J Inherit Metab Dis. 2007 Oct;30(5):783-9. doi: 10.1007/s10545-007-0621-z. Epub 2007 Aug 20.
This study reports the first evaluation of therapeutic response in Romanian patients with Gaucher disease type I, after therapy with Cerezyme recently became available in our country.
24 patients (11-50 years) received Cerezyme 20-60 U/kg every two weeks for at least 18 months. Haemoglobin, platelet count, volume of the liver and spleen, plasma chitotriosidase and the severity score were assessed every 6 months; skeletal radiography and osteodensitometry were also monitored.
Eleven patients were splenectomized before start of therapy. Eight patients had anaemia (mean haemoglobin 9.4 g/dl) and 14 patients, of whom 13 were without splenectomy, had thrombocytopenia (mean 65,692/mm3). Haemoglobin values normalized after 6 months and the platelet count increased to 147,818/mm3 after 18 months of treatment. Splenomegaly improved (mean 13.8x to 5.6x normal), hepatomegaly improved (mean 1.4x to 1.06x normal), the severity score decreased (mean 15.9 to 8.4), plasma chitotriosidase levels showed a reduction from 40,956 to 11,266 nmol/h per ml plasma. Bone disease improved clinically in all patients; bone radiography and osteodensitometry showed no further disease progress.

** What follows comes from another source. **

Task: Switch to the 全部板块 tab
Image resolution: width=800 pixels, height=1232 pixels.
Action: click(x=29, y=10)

We observed a mean weight gain of 4.3 kg, an improvement in quality of life, and the absence of therapeutic adverse events.
Enzyme replacement therapy administered for 18 months in Romanian patients with Gaucher disease type I led to a marked improvement in haematological parameters and hepato- and splenomegaly. In the majority of patients we observed no further progress of bone disease; for an improvement in skeletal disease, a longer treatment period is required.

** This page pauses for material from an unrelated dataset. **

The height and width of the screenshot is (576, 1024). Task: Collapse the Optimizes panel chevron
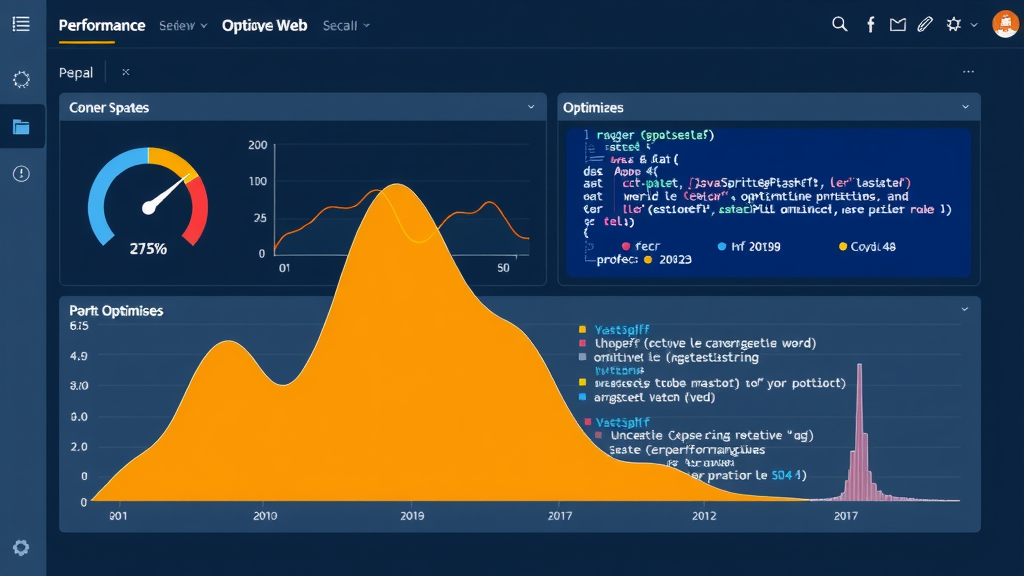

本研究报告了在我国最近可获得思而赞治疗后,对罗马尼亚I型戈谢病患者治疗反应的首次评估。
24名患者(年龄11 - 50岁)每两周接受一次20 - 60 U/kg的思而赞治疗,持续至少18个月。每6个月评估血红蛋白、血小板计数、肝脏和脾脏体积、血浆壳三糖苷酶及严重程度评分;同时监测骨骼X线摄影和骨密度测定。

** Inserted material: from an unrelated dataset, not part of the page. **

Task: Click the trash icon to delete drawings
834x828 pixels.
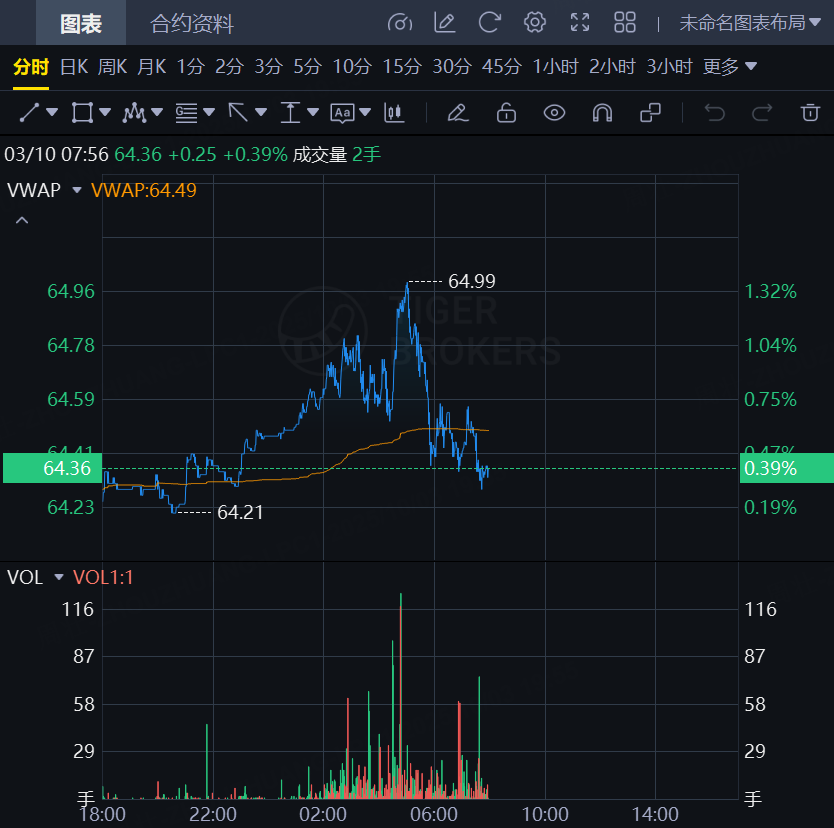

11名患者在治疗开始前已行脾切除术。8名患者有贫血(平均血红蛋白9.4 g/dl),14名患者有血小板减少症(平均65,692/mm³),其中13名未行脾切除术。治疗6个月后血红蛋白值恢复正常,治疗18个月后血小板计数增至147,818/mm³。脾肿大改善(平均从正常的13.8倍降至5.6倍),肝肿大改善(平均从正常的1.4倍降至1.06倍),严重程度评分降低(平均从15.9降至8.4),血浆壳三糖苷酶水平从40,956降至11,266 nmol/h每毫升血浆。所有患者的骨病在临床上均有改善;骨骼X线摄影和骨密度测定显示疾病无进一步进展。我们观察到平均体重增加4.3 kg,生活质量改善,且未出现治疗相关不良事件。
对罗马尼亚I型戈谢病患者进行18个月的酶替代治疗可使血液学参数以及肝脾肿大得到显著改善。在大多数患者中,我们观察到骨病无进一步进展;对于骨骼疾病的改善,需要更长的治疗期。